Important news next week include the U.K. Manufacturing Production on Tuesday at 10:30 Central European Time (15:30 New York time). Wednesday brings us the USA Retail Sales at 13:30 CET (8:30 AM NY) and the Reserve Bank of New Zealand interest rate decision at 21:00 CET (16:00 NY time). This will be followed by the RBNZ Governor Wheeler testimony on the Monetary Policy Statement before the Parliament’s Finance and Expenditure Committee.

Thursday in early Asian trading at 1:30 AM CET (8:30 PM NY) comes in the Aussie Jobs Report, followed by the Swiss National Bank interest rate decision at 9:30 AM CET (4:30 AM NY). The last important news release for Thursday is the US PPI at 13:30 CET (8:30 AM NY).

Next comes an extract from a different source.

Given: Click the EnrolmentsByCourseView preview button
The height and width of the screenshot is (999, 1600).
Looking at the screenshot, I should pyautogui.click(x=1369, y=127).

To round off the week on Friday we have the US CPI at 13:30 CET, followed by the Preliminary University of Michigan Consumer Sentiment Survey at 14:55 CET (9:55 AM NY time).

Levels to Watch Next Week on the EUR/USD

As we mentioned above, the single currency has formed a nice trading range between 1.2954 and 1.3160. To the downside, the 1.2954 to 1.3000 area will provide support.

A sustained break below this area may extend the Euro’s losses to 1.2875, a swing low the Euro marked on 2 separate occasions in November and December of 2012. Further down we find the 1.2800 level, followed by 1.2660. This was a swing low the single currency marked on November 13 last year, as well as a starting point for the most recent upmove in the EUR/USD to 1.3710.

To the upside, a break above the 1.3125 – 1.3160 area may extend gains in the pair to 1.3255. The 1.3255 – 1.3307 area will provide resistance, a break above may see the Euro gaining to 1.3400. Further up, the swing high at 1.3519 will provide resistance. We round up the levels with the 1.3710 level, a swing high of the most recent EUR/USD uptrend.